Analyzing a preconditioned CG solver

Preparation

$ module load likwid intel
$ make

Run benchmark

Whole application measurements

Running on a single core and on a full socket with the MEM_DP group:

$ likwid-perfctr -g MEM_DP -C S0:0 ./perf 2500 40000
$ likwid-perfctr -g MEM_DP -C S0:0-17 ./perf 2500 40000

The group or eventset for the measurement is defined with -g. Where to run is -c (just measure these cores but don't pin the application to hardware threads) or -C (measure & pin, recommended).

The S0 is the so-called thread domain for socket 0, so S1 would be socket 1. The notion S0:0 tells LIKWID to run on socket 0 on the first (index 0) hardware thread. S0:0-17 also tells LIKWID to use socket 0 with the hardware threads indexed 0 to 17. There are other thread domain, check

likwid-pin -p
to see all thread domains with their list of hardware threads. For the <thread domain>:<range> syntax, the list is sorted before selection to have the physical hardware threads first in the list. Other thread domains start with different characters: N for node (without a number), M for NUMA domain, D for CPU die and C for L3 cache.

You can also use a comma-seperated list of hardware thread IDs to specify where to run like 0,4,12 or 2-5,8,11-12. For more information about the supported hardware thread selection syntaxes can be found [here].

The benchmark itself prints a performance number in MLUP/s (million lattice site updates per second).

The computational intensity of the code in flops/byte shows how many floating point operations can be performed for the bytes loaded from main memory. Independent of the number of threads used, it is around 0.25. This this is a whole application measurement, it covers the whole runtime and is therefore an average over all phases (allocation, initialization, computation, evaluation and cleanup).

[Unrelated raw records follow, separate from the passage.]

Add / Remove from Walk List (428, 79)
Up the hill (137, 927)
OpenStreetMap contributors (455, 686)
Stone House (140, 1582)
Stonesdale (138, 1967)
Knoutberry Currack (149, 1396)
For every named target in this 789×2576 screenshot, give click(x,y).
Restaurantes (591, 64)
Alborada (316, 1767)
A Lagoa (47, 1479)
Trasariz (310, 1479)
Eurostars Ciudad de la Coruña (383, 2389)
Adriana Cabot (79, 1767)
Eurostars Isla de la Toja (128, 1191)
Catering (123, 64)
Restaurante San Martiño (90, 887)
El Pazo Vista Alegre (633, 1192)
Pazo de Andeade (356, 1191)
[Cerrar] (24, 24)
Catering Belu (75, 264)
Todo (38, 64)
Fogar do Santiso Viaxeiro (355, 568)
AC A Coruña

The performance scale from 1 core to the full socket not linearly. The single core run achieves 78 MLUP/s while 420 MLUP/s with 18 hardware threads. This is only a speedup of 5.4, so there is some performance limiting factor in the code.

In-depth analysis

In the demo, we instrument the binary using the LIKWID Marker API in three files based on a runtime profile with the tool gprof which revealed the most time consuming functions:

  1. src/Solver.cpp (whole PCG loop)
  2. src/PDE.cpp (two loops in the preconditioner in PDE:GSPreCon())
  3. src/Grid.cpp (loop in Grid:axpby())

You can find the changes in the list of patch files (apply with patch -p1 < /path/to/patchfile). We add $LIKWID_INC, $LIKWID_LIB, -llikwid and -DLIKWID_PERFMON to the Makefile. Note: These shell variables are set by our likwid module, so they are not portable to other systems.

We recompile the code with:

$ make clean
$ make

First we run on a single core with the MEM_DP and the FLOPS_DP groups:

$ likwid-perfctr -g <group> -C S0:0 -m ./perf 2500 40000

When looking at the derived metrics in the different regions, we look for:

  • Overall instructions executed
  • Floating-point performance
  • Vectorization ratio
  • Memory read/write data volume ratio
  • Memory bandwidth

How do the two parts of the preconditioner compare with each other and with axpbyaxpby has a higher DP FP rate and all FP operations are vectorized operations. But it does not use the vectorization with the widest SIMD registers (512B for AVX512). The two parts of the preconditioner are not vectorized at all, thus use only scalar FP instructions. While they both run for the same time, the forward substition executes more instructions. The fraction of arithmetic instructions compared to all instructions show that a high percentage of the instructions in the preconditioner are floating-point instructions. For axpby it is less since one 256B vector instruction processes 4 double element.

Now execute the benchmark using all cores on one socket:

$ likwid-perfctr -g MEM_DP -C S0:0-17 -m ./perf 2500 40000

Note: The maximal memory bandwidth of a single NUMA domain of a Fritz node is around 72-74 GByte/s for read and write operations.

The two parts of the preconditioner do not scale with the number of hardware threads but are not limited by the memory bandwidth because there is still some headroom (forward 66 GByte/s, backward 55 GByte/s). When looking at the DP FP rates of the individual cores or the min/max/avg values in the statistics table, no load imbalance visible for both parts.

The performance of the axpby loop does not scale with the number of hardware threads, but it achieves a memory bandwidth of 72 GByte/s, which is close the peak bandwidth for a NUMA domain (for read and write operations like a memory copy).

The lower performance of the preconditioner is caused by the OpenMP barriers inside the outer loop for the require synchonization among the threads. The synchonization is required due to algorithm used. The only option is to find a different algorithm for the pre-conditioner which does not have this performance limitation.

Last modified: Thursday, 14 September 2023, 6:22 PM